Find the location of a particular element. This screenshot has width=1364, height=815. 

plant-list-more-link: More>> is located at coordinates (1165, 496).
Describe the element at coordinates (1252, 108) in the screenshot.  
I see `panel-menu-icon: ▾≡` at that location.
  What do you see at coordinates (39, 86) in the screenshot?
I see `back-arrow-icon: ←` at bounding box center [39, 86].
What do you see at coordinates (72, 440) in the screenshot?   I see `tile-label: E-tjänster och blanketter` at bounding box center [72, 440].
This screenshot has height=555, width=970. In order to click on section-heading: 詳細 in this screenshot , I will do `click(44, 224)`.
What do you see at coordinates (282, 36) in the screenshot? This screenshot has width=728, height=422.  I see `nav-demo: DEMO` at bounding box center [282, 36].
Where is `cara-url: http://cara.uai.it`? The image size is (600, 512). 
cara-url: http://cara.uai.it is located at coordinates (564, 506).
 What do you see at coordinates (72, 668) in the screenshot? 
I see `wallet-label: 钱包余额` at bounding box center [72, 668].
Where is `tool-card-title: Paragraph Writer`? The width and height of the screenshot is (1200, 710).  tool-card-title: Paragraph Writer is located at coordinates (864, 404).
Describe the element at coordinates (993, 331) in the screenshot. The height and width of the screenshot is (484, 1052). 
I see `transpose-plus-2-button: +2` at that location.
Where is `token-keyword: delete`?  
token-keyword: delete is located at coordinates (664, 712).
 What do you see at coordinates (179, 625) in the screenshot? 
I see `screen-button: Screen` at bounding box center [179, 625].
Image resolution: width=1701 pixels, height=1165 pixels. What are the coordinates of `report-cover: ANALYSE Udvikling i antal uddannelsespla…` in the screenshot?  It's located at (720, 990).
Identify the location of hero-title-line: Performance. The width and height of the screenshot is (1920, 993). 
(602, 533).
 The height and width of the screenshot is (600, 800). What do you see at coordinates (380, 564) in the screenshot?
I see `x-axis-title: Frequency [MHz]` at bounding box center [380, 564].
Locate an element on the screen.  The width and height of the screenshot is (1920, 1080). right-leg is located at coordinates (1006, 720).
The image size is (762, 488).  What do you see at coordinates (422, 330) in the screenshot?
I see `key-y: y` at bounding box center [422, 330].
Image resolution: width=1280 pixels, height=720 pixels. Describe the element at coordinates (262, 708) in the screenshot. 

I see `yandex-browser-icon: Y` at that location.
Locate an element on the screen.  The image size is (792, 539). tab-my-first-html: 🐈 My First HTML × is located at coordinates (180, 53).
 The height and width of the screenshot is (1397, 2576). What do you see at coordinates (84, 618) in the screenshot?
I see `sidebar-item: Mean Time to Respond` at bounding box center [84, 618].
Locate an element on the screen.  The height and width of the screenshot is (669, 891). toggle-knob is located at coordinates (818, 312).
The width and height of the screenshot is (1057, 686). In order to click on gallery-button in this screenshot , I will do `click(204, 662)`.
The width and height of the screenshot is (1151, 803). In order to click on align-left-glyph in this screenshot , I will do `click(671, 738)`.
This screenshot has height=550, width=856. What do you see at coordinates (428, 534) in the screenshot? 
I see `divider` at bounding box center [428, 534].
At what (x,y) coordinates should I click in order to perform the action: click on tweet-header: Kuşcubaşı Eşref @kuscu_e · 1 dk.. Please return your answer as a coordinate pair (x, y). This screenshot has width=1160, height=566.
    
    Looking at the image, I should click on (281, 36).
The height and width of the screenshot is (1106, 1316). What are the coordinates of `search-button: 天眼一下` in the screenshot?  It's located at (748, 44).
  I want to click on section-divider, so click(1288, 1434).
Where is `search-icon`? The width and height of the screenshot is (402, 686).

*Activity:* Quote every line of the listing above word for word.

*The completed task:*
Find the location of a particular element. This screenshot has width=1364, height=815. 

plant-list-more-link: More>> is located at coordinates (1165, 496).
Describe the element at coordinates (1252, 108) in the screenshot.  
I see `panel-menu-icon: ▾≡` at that location.
  What do you see at coordinates (39, 86) in the screenshot?
I see `back-arrow-icon: ←` at bounding box center [39, 86].
What do you see at coordinates (72, 440) in the screenshot?   I see `tile-label: E-tjänster och blanketter` at bounding box center [72, 440].
This screenshot has height=555, width=970. In order to click on section-heading: 詳細 in this screenshot , I will do `click(44, 224)`.
What do you see at coordinates (282, 36) in the screenshot? This screenshot has width=728, height=422.  I see `nav-demo: DEMO` at bounding box center [282, 36].
Where is `cara-url: http://cara.uai.it`? The image size is (600, 512). 
cara-url: http://cara.uai.it is located at coordinates (564, 506).
 What do you see at coordinates (72, 668) in the screenshot? 
I see `wallet-label: 钱包余额` at bounding box center [72, 668].
Where is `tool-card-title: Paragraph Writer`? The width and height of the screenshot is (1200, 710).  tool-card-title: Paragraph Writer is located at coordinates (864, 404).
Describe the element at coordinates (993, 331) in the screenshot. The height and width of the screenshot is (484, 1052). 
I see `transpose-plus-2-button: +2` at that location.
Where is `token-keyword: delete`?  
token-keyword: delete is located at coordinates (664, 712).
 What do you see at coordinates (179, 625) in the screenshot? 
I see `screen-button: Screen` at bounding box center [179, 625].
Image resolution: width=1701 pixels, height=1165 pixels. What are the coordinates of `report-cover: ANALYSE Udvikling i antal uddannelsespla…` in the screenshot?  It's located at (720, 990).
Identify the location of hero-title-line: Performance. The width and height of the screenshot is (1920, 993). 
(602, 533).
 The height and width of the screenshot is (600, 800). What do you see at coordinates (380, 564) in the screenshot?
I see `x-axis-title: Frequency [MHz]` at bounding box center [380, 564].
Locate an element on the screen.  The width and height of the screenshot is (1920, 1080). right-leg is located at coordinates (1006, 720).
The image size is (762, 488).  What do you see at coordinates (422, 330) in the screenshot?
I see `key-y: y` at bounding box center [422, 330].
Image resolution: width=1280 pixels, height=720 pixels. Describe the element at coordinates (262, 708) in the screenshot. 

I see `yandex-browser-icon: Y` at that location.
Locate an element on the screen.  The image size is (792, 539). tab-my-first-html: 🐈 My First HTML × is located at coordinates (180, 53).
 The height and width of the screenshot is (1397, 2576). What do you see at coordinates (84, 618) in the screenshot?
I see `sidebar-item: Mean Time to Respond` at bounding box center [84, 618].
Locate an element on the screen.  The height and width of the screenshot is (669, 891). toggle-knob is located at coordinates (818, 312).
The width and height of the screenshot is (1057, 686). In order to click on gallery-button in this screenshot , I will do `click(204, 662)`.
The width and height of the screenshot is (1151, 803). In order to click on align-left-glyph in this screenshot , I will do `click(671, 738)`.
This screenshot has height=550, width=856. What do you see at coordinates (428, 534) in the screenshot? 
I see `divider` at bounding box center [428, 534].
At what (x,y) coordinates should I click in order to perform the action: click on tweet-header: Kuşcubaşı Eşref @kuscu_e · 1 dk.. Please return your answer as a coordinate pair (x, y). This screenshot has width=1160, height=566.
    
    Looking at the image, I should click on (281, 36).
The height and width of the screenshot is (1106, 1316). What are the coordinates of `search-button: 天眼一下` in the screenshot?  It's located at (748, 44).
  I want to click on section-divider, so click(1288, 1434).
Where is `search-icon`? The width and height of the screenshot is (402, 686).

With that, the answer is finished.